Hydrogen Spillover‐Induced Brønsted Acidity Enables Controllable Hydrocracking of Polyolefin Waste to Liquid Fuels
Xinlei Han, Yuchen Zhou, S. Chen, Huanhao Chen, Jiuxuan Zhang, Zhengyan Qu, Feng Zeng, Tae H. Ji, Hong Jiang, Wei Cao, Zhenchen Tang, Rizhi Chen
Abstract
Abstract Efficient upcycling of polyolefin waste into liquid fuels remains challenging due to over‐cracking and the lack of sufficient acidity in non‐zeolitic catalysts.

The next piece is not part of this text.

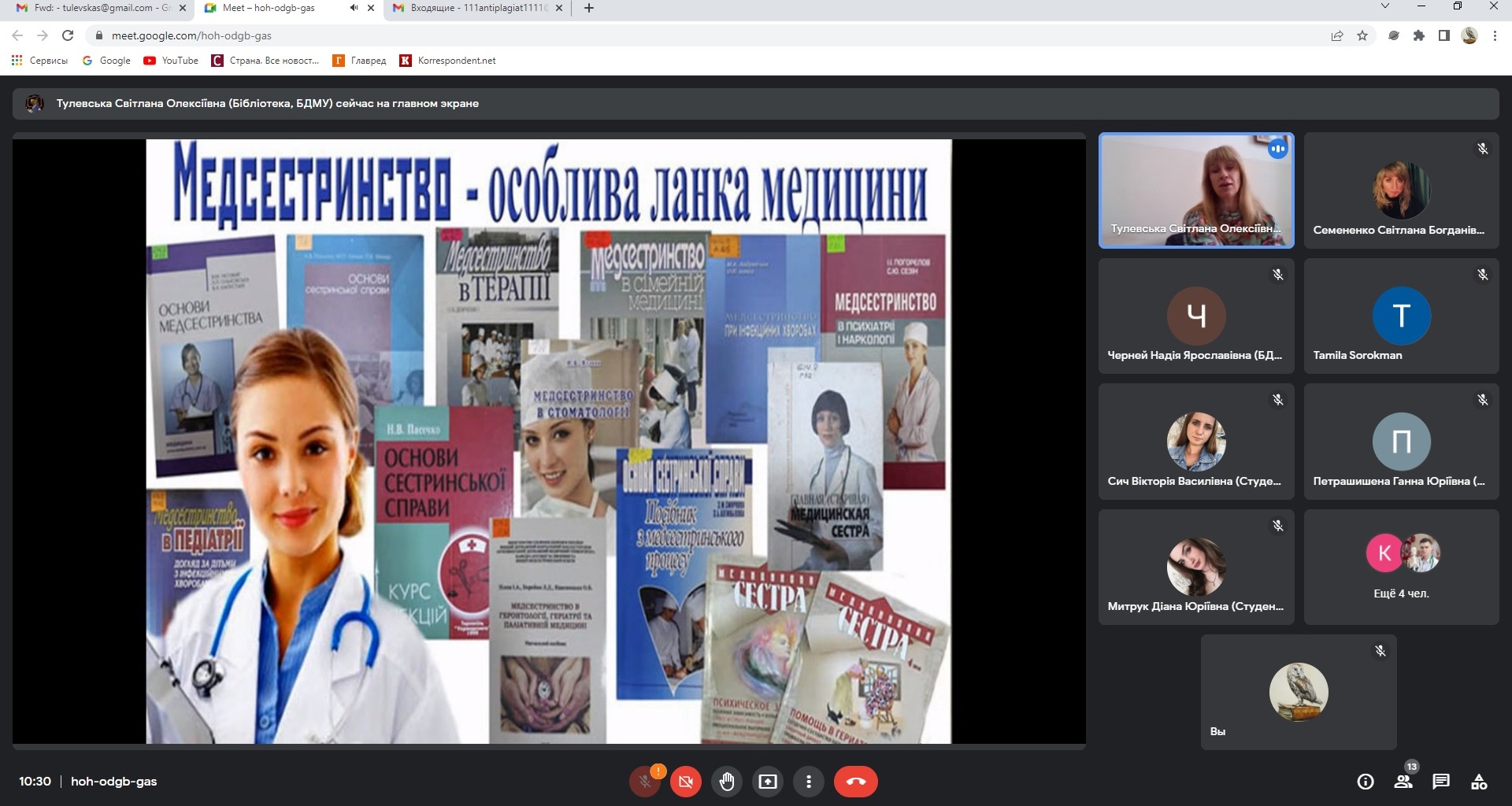Open more options three-dot menu in Meet
The image size is (1512, 806).
point(808,782)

Here, we report a Ni/niobium oxide nanorod (Ni/NbO x ) catalyst that achieves 95% selectivity to C 5–20 alkanes at full polyethylene (PE) conversion under mild conditions (240 °C), with minimal gaseous products (4%). The catalyst reaches a high liquid fuel formation rate of 1274 g liquid g Ni −1 h −1 , rivaling noble metal systems. Its performance is governed by the morphology and crystallinity of NbO x nanorods, which provide sufficient acidity without micropore confinement, mitigating diffusion limitations and over‐cracking. Detailed operando infrared spectroscopy and computational studies reveal, for the first time, that Brønsted acid sites, generated in situ via hydrogen spillover on the (110) facet, are the key catalytic sites in niobium oxide‐based catalysts. The density of these acid sites exhibits a linear correlation with hydrocracking activity. The catalyst also demonstrates high efficiency across diverse polyolefin feedstocks and excellent reusability, offering a scalable and cost‐effective solution for plastic upcycling.